• GIVEN REQUEST A:
In the post about Walter Jones, when did the writer first meet him?
• GIVEN REQUEST B:
Write out the stretch of the post about Walter Jones from "Jones has been" through "be in print.".
• GIVEN REQUEST C:
Write what comes next in the post about Walter Jones, picking up after its final sentence.

____ PASSAGE PROVIDED

Jones has been a featured contributor to the ABH for years. Lately, he’s about the only reason to pick up the rag. Good luck, Mr. Jones.
Walter Jones is a class act. I remember when I met him in late 2000 – I was two years post-college and extremely green, doing my best to navigate Georgia’s public affairs field. Walter was – and is – always generous with his time and advice, and never dismissed me, even way back in the day when I was a wet-behind-the-ears baby flack. He’s funny, he’s smart, he’s a heck of a writer, and his Capitol coverage is a loss – but Georgia is fortunate he’ll still be in print.
(Digression/rant: I’m a die-hard print media reader, and I wholeheartedly believe that if you want to raise literate, engaged, critically thinking children who will one day contribute to society as literate, engaged, critically thinking citizens, you need to have a dead-tree newspaper on your breakfast table every damn day. I’d bet that the majority of GeorgiaPol contributors and readers were raised that way, and I urge you to subscribe – like, pay money – to the newspapers whose links you share, criticize, dismiss, and agree with, so that society will continue to benefit from actual journalists doing actual reporting, rather than leaving things to “citizen journalists” – whatever that means – and hacks who barely understand how to write a proper lede.)

________
____ INFORMATION SHOWN

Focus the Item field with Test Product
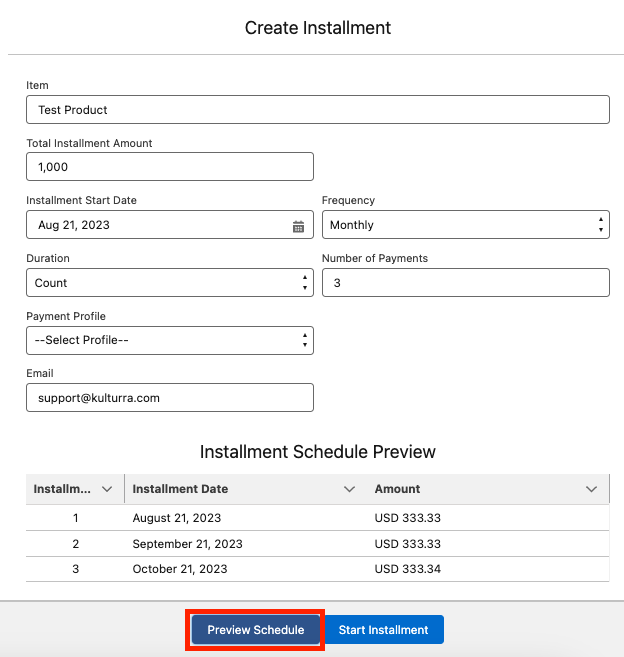 (318, 109)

________

• EXERCISE RESPONSE A:
In late 2000.

• EXERCISE RESPONSE B:
Jones has been a featured contributor to the ABH for years. Lately, he’s about the only reason to pick up the rag. Good luck, Mr. Jones.
Walter Jones is a class act. I remember when I met him in late 2000 – I was two years post-college and extremely green, doing my best to navigate Georgia’s public affairs field. Walter was – and is – always generous with his time and advice, and never dismissed me, even way back in the day when I was a wet-behind-the-ears baby flack. He’s funny, he’s smart, he’s a heck of a writer, and his Capitol coverage is a loss – but Georgia is fortunate he’ll still be in print.

• EXERCISE RESPONSE C:
Here, here on print media. Some citizen journalists are good though, but unfortunately most people can’t tell the difference.
To me this is the saddest fact quoted from the Pew study:
“A 2014 Pew Research study reports that the number of newspaper reporters assigned to work at state capitols declined by 35% between 2003 and 2014, and that 71% of U.S. newspapers don’t have a statehouse reporter. ”
I am sorry for those still displaced by the decisions at Morris News. A Nation without Walter Jones and his ilk suffers the loss of a true Fourth Estate, the importance of investigative reporting, and ability to reach rural areas. I say this at the risk of sounding foreboding, but that is one very sobering report from a usually impeccable source.
The foundation granite of our way of life rests on an engaged and knowledgeable public.
Online news can work well and I hope those writers, and others, can find other work soon.